Otherwise I would remark only that the familiar objection concerning the impossibility of any degree of excitation deviating from the medium degree (it allegedly being impossible to add or take anything away from the excitants without thereby also adding or taking away from excitability) derives from a superficial understanding of Brown’s own neglected construction of this concept, with respect to which, as well as with respect to other ideas expressed here, I must refer readers desiring a more precise acquaintance with that construction to the imminent publication of my Entwurf eines Systems der Naturphilosophie. [3]

Jena, 3 April 1799

Schelling

Notes

[*] “Einige Bemerkungen aus Gelegenheit einer Rezension Brownscher Schriften in der A.L.Z.,” Magazin zur Vervollkommnung der theoretischen und praktischen Heilkunde, ed. Andreas Röschlaub, 2 (1799) no. 2, 255–61. — Concerning the Brunonian system, see also Thomas Beddoes’s “Of the Brunonian Doctrine”. Back.

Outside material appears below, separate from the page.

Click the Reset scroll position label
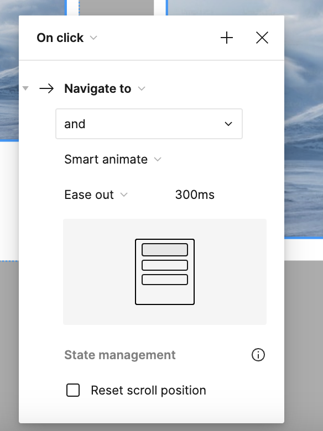 148,390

[1] “Anzeige verschiedener Schriften das Brownsche System betreffend,” Allgemeine Literatur-Zeitung (1799) 48–59 (Monday, 11 February–Wednesday, 20 February 1799). The anonymous reviewer was Johann Stieglitz in Hannover. Back.

[2] The Elements of Medicine of John Brown, M.D., 2 vols., trans. from the Latin by the author, ed., rev., and corrected by Thomas Beddoes, 2 vol. (London 1795), vol. 1, §xv, pp. 4–5 + fn B:

XV. The effects, common to all the exciting powers, are sense, motion, mental exertion, and passion. Now their effects being the same, it must be granted, that the operation of all the powers is the same. [foonote: That is, since sense, motion, mental functions, and the passions are the only, and constant, effects of the exciting powers, acting upon the excitability; and since these happen, whether one, or more, or all the powers, or whichever of them, act, the irresistible conclusion, that arises in the mind, is, that, the effect of the powers being the same, the mode of operation of them all must be the same. This mode of reasoning, which is certainly as just as it is new in medicine, will often occur, and, we trust, will stand the test of the most scrupulous scrutiny.]

These points are part of Brown’s initial two “explanatory” chapters in The Elements of Medicine; for these chapters, see the second part of the supplementary appendix “Of the Brunonian Doctrine.”

Schelling cites the translation of Melchior Adam Weikard, John Brown, Grundsätze der Arzeneylehre (Frankfurt am Main 1795; rev. 1798), 1:3, 4. Back.

[3] Erster Entwurf eines Systems der Naturphilosophie: zum Behuf seiner Vorlesungen (Jena, Leipzig 1799); Einleitung zu einem Entwurf eines Systems der Naturphilosophie: Oder Ueber den Begriff der speculativen Physik und die innere Organisation eines Systems dieser Wissenschaft (Jena, Leipzig 1799). Back.